Home IT Security The 12 Most Potential Risks For Applications Built on Serverless Architectures

The 12 Most Potential Risks For Applications Built on Serverless Architectures

The 12 Most Potential Risks For Applications Built on Serverless Architectures
The 12 Most Potential Risks For Applications Built on Serverless Architectures

The guide, introduced as “The 12 Most Critical Risks for Serverless Applications,” was published for both security administrators and software developers dealing with serverless architectures but goes well beyond giving the clues of the risks associated. It is not just meant for this but also provides a basic understanding to implement the best practices for all other platforms as well.

Top 12 most potential risk factors are characterized as under:

Risk 1: Function Event-Data Injection
Serverless functions can take input from different types of event sources, and each event source has its own system configuration and encoding framework. Various parts of these event messages may contain assailant controlled or untrusted inputs that ought to be cautiously investigated.

Risk 2: Broken Authentication
Since serverless advances a microservices-oriented framework design, applications may contain dozens or even hundreds of other functions.
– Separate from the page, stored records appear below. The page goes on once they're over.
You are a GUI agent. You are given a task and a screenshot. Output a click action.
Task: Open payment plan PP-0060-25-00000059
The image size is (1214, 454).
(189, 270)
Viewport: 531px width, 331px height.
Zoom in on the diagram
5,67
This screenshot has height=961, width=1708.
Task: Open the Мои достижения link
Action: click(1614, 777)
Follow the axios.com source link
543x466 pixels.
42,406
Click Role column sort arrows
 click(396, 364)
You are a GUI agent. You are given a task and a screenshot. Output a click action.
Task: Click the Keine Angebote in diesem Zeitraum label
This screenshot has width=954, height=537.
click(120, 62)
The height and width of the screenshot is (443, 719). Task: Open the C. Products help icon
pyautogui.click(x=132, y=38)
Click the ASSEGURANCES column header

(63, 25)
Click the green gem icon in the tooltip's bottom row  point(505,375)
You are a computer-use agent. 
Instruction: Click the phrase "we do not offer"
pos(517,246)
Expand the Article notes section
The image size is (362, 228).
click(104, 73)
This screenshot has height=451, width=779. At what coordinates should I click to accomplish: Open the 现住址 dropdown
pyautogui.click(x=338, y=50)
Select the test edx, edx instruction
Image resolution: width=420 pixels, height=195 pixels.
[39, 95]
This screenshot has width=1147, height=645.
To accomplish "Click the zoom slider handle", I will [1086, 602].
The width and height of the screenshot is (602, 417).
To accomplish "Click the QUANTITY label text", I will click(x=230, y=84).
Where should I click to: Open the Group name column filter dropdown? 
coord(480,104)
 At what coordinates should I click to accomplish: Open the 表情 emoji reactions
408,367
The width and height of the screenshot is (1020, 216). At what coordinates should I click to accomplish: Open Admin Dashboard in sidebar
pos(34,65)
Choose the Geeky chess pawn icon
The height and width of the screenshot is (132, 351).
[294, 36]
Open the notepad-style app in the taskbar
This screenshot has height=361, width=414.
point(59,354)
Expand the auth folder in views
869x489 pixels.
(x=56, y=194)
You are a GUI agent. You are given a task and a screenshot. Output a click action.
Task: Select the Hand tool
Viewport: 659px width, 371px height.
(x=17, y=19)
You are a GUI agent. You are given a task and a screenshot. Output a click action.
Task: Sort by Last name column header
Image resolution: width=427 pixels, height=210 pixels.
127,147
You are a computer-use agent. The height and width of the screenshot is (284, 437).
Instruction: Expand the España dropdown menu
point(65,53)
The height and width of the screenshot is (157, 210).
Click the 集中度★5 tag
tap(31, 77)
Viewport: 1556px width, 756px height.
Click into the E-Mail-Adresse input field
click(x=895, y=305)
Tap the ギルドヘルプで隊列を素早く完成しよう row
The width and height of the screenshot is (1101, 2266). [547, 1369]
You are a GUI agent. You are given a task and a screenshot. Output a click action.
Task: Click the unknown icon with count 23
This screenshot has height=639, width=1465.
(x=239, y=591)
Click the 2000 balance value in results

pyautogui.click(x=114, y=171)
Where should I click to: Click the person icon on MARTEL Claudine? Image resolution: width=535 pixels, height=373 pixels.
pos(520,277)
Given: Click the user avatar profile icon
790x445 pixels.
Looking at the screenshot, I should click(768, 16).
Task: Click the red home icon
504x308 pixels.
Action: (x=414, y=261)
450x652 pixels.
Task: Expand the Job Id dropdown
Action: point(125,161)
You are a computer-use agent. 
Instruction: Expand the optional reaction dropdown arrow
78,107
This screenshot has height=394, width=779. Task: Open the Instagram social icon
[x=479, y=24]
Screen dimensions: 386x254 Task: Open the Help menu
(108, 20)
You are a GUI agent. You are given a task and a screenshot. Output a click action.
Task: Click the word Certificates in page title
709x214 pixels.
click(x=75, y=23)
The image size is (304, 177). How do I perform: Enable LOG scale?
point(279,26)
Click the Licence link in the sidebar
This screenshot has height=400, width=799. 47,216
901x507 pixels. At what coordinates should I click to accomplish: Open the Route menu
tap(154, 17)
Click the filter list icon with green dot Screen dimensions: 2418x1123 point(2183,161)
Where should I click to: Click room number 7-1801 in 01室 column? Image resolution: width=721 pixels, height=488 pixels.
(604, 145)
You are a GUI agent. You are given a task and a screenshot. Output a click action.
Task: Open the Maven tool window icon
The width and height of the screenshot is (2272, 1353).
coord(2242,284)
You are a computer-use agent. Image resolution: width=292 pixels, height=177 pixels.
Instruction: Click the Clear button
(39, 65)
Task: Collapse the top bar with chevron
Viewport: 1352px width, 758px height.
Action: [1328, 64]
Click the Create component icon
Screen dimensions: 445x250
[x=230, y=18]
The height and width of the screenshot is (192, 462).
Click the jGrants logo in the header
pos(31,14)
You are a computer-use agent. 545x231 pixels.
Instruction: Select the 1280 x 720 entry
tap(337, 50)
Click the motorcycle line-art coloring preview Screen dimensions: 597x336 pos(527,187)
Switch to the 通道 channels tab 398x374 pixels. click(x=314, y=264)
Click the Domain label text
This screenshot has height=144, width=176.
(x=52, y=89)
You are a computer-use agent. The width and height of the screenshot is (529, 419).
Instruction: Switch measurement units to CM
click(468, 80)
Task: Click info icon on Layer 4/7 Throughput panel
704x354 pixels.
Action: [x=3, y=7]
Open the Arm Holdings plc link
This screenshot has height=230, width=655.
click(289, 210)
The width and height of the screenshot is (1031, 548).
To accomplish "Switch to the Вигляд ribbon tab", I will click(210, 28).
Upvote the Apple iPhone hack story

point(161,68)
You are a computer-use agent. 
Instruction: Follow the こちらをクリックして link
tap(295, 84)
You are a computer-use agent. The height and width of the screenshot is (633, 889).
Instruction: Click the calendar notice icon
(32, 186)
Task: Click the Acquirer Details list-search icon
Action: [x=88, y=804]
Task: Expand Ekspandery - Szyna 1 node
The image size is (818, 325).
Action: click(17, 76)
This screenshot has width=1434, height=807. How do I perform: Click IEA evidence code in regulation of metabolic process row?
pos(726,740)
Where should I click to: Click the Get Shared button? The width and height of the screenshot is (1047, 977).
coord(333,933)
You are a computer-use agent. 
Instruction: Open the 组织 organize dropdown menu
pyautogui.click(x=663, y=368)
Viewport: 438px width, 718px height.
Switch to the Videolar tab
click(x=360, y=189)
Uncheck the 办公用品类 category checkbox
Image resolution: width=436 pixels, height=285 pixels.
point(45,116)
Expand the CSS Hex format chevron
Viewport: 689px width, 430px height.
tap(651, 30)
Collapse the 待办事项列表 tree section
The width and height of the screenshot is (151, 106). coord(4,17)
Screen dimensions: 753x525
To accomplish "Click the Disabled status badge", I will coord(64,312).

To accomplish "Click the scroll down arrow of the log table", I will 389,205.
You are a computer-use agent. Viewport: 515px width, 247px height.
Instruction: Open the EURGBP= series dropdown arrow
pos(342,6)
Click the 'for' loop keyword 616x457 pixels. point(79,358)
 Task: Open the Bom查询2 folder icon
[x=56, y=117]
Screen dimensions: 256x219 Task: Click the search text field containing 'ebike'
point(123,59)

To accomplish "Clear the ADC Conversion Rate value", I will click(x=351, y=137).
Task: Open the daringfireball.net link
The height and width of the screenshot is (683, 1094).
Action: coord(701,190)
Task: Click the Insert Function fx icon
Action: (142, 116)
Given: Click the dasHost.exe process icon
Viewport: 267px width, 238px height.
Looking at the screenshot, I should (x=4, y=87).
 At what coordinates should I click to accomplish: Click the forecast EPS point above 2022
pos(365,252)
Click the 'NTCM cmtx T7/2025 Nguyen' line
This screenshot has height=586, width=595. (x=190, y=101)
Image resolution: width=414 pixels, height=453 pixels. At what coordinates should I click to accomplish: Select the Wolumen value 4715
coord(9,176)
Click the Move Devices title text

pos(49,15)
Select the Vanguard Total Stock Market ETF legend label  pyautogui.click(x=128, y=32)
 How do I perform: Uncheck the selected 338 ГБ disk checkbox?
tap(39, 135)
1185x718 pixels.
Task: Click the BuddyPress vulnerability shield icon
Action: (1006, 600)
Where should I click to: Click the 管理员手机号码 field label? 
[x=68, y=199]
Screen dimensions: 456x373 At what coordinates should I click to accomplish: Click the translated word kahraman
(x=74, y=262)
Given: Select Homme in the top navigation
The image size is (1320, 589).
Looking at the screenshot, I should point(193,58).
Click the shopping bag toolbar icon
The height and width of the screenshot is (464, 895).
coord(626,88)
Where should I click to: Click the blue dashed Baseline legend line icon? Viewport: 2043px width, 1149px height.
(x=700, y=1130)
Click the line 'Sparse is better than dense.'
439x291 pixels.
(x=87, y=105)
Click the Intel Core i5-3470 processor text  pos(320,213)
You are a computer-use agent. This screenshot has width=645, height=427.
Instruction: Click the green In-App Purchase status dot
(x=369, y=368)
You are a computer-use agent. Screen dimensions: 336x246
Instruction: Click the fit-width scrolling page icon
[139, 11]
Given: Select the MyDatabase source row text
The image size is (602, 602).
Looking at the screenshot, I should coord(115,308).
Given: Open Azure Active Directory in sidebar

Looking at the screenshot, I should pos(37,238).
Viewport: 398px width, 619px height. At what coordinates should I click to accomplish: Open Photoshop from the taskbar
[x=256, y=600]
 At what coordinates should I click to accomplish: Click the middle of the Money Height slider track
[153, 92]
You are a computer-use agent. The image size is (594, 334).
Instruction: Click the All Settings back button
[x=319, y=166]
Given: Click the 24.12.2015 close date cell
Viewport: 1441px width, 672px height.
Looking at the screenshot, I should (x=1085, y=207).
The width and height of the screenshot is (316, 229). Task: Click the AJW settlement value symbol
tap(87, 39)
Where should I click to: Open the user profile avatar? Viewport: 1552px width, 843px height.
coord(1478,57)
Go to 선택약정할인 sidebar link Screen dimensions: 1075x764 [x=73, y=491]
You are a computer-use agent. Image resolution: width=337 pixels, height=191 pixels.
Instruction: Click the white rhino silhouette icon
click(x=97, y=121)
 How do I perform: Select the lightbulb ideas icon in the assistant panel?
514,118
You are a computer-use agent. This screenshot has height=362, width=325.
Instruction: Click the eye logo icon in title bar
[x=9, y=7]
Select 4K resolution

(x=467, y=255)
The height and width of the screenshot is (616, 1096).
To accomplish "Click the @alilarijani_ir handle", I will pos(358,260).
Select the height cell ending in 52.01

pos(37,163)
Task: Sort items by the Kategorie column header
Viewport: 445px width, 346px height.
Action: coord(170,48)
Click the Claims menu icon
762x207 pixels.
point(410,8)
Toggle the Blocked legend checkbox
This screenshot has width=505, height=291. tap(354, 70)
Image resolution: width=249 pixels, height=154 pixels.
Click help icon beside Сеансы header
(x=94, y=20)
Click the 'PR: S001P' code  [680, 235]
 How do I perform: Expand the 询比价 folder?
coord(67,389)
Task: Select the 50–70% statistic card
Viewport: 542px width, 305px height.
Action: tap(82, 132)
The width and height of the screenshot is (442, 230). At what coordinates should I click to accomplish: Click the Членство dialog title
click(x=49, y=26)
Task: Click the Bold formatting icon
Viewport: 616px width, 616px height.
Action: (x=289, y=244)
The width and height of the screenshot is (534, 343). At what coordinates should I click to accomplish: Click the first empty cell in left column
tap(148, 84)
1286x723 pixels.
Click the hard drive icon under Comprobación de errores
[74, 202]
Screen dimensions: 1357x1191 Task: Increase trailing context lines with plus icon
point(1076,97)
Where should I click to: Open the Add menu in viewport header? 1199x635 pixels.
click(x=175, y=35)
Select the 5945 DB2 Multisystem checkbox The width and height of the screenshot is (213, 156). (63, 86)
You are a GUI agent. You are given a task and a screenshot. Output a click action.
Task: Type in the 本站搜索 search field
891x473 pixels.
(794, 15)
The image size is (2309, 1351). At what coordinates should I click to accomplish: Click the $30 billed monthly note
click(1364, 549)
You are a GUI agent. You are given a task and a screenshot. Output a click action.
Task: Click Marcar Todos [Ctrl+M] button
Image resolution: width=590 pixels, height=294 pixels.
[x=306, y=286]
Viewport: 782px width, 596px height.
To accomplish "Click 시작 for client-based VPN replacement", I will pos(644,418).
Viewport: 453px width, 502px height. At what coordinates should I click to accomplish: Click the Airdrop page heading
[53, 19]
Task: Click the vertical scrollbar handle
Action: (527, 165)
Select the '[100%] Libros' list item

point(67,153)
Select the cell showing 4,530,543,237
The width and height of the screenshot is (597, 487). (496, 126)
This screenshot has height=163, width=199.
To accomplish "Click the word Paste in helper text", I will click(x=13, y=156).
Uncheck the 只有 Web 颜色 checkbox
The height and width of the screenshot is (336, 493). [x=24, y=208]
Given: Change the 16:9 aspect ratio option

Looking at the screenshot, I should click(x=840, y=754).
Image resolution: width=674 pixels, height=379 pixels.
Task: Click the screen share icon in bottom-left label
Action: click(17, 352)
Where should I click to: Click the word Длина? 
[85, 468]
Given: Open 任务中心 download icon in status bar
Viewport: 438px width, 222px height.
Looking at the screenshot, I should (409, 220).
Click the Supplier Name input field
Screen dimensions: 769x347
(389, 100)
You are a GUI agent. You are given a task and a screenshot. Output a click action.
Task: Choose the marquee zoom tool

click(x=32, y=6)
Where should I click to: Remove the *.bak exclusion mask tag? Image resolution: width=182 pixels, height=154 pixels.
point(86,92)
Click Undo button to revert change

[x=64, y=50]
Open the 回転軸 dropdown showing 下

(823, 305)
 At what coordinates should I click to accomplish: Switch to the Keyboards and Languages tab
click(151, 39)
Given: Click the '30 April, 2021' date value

Applying robust authentication can easily go awry and that’s why it should be executed carefully.

Risk 3: Insecure Serverless Deployment Configuration
Cloud service providers offer many different configuration setups to adapt services for specific needs. Out-of-the-box settings are not necessarily always going to be the most secure. As more organizations are joining to the cloud, cloud configuration flaws will become more progressively predominant.

Risk 4: Overprivileged Function Permissions and Roles
Supervising function permissions and job role is one of the most overwhelming security tasks companies are facing when moving applications to the cloud. It is quite common to see administrator cut corners and apply a “wildcard” (catch-all) authorization model.

Risk 5: Inadequate Function Monitoring and Logging
Most of the cloud organization arrange extremely capable logging services, these logs are not always capable for the purpose of providing a full proof security event audit trail at the application layer.

Risk 6: Insecure Third-Party Dependencies
While the problem of insecure third-party libraries is not explicit to serverless, being able to identify malicious packages is more difficult in serverless environments given the lack of ability to apply network and behavioral security controls.

Risk 7: Insecure Application Secrets Storage
One of the most frequently recurring mistakes related to application secrets storage, is to simply store these secrets in a plain text config file that is a part of the software project. Another common mistake is to store these secrets in plain text, as environment variables.

Risk 8: Denial-of-Service and Financial Resource Exhaustion
Serverless architectures bring the guarantee of automated versatility and high accessibility; in any case, as with any other kind of application, it is basic to apply best practices and good framework in order to stay away from bottlenecks.

Risk 9: Serverless Business Logic Manipulation
Business rational manipulation is a typical issue in numerous kinds of programming. Still, serverless applications are one of a kind, as they are made to follow the microservices framework and contain various functions put together to form the overall logic. Without proper authorization, hackers may be able to crack with the intended logic.

Risk 10: Improper Exception Handling and Verbose Error Messages
Line-by-line troubleshooting options for serverless-based applications are very few (and more difficult) when compared with troubleshooting capabilities for normal applications. Thus, programmers most of time adopt the use of verbose error messages, which may release sensitive data.

Risk 11: Legacy/Unused Functions & Cloud Resources
Over time, serverless application and related cloud assets may become outdated and may be decommissioned. The explanation behind pruning obsolete components is to diminish unnecessary costs and take out avoidable risks. Old serverless application components may incorporate deprecated serverless function versions, unused cloud resources, unnecessary event sources, unused roles or identities, and unused dependencies.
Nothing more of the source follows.